__The data__
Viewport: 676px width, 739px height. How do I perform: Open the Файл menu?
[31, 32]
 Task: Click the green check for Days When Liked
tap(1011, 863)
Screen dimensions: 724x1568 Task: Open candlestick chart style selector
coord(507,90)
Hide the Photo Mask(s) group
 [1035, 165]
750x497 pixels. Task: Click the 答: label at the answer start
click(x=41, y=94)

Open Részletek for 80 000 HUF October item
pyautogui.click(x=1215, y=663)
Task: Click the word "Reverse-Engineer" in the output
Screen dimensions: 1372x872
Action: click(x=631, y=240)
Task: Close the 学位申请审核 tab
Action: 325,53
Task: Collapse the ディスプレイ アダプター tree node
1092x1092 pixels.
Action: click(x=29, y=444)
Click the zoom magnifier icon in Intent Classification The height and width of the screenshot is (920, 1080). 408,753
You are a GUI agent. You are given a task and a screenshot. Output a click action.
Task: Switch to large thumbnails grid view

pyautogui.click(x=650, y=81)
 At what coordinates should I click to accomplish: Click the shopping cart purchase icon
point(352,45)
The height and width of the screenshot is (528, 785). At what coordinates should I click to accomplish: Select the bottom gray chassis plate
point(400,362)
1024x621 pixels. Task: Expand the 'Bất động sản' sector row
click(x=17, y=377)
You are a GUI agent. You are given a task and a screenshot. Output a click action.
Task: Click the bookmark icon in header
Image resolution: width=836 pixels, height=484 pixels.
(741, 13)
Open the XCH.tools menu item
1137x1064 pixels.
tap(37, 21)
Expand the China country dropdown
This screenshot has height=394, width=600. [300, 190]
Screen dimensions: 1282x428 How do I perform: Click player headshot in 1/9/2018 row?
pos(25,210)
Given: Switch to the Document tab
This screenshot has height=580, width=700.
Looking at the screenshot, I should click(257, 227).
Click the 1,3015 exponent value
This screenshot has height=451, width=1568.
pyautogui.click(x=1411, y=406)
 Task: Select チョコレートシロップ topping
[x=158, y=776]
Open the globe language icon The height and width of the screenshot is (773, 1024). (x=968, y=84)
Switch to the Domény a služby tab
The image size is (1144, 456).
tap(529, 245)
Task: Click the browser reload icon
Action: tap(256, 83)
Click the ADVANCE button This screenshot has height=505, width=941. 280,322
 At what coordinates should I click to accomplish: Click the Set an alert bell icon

__What you will do__
What's needed is a word-for-word copy of the lines from the one holding "The image size is (1144, 456)." through the final line of the data.

__Your solution__
The image size is (1144, 456).
tap(529, 245)
Task: Click the browser reload icon
Action: tap(256, 83)
Click the ADVANCE button This screenshot has height=505, width=941. 280,322
 At what coordinates should I click to accomplish: Click the Set an alert bell icon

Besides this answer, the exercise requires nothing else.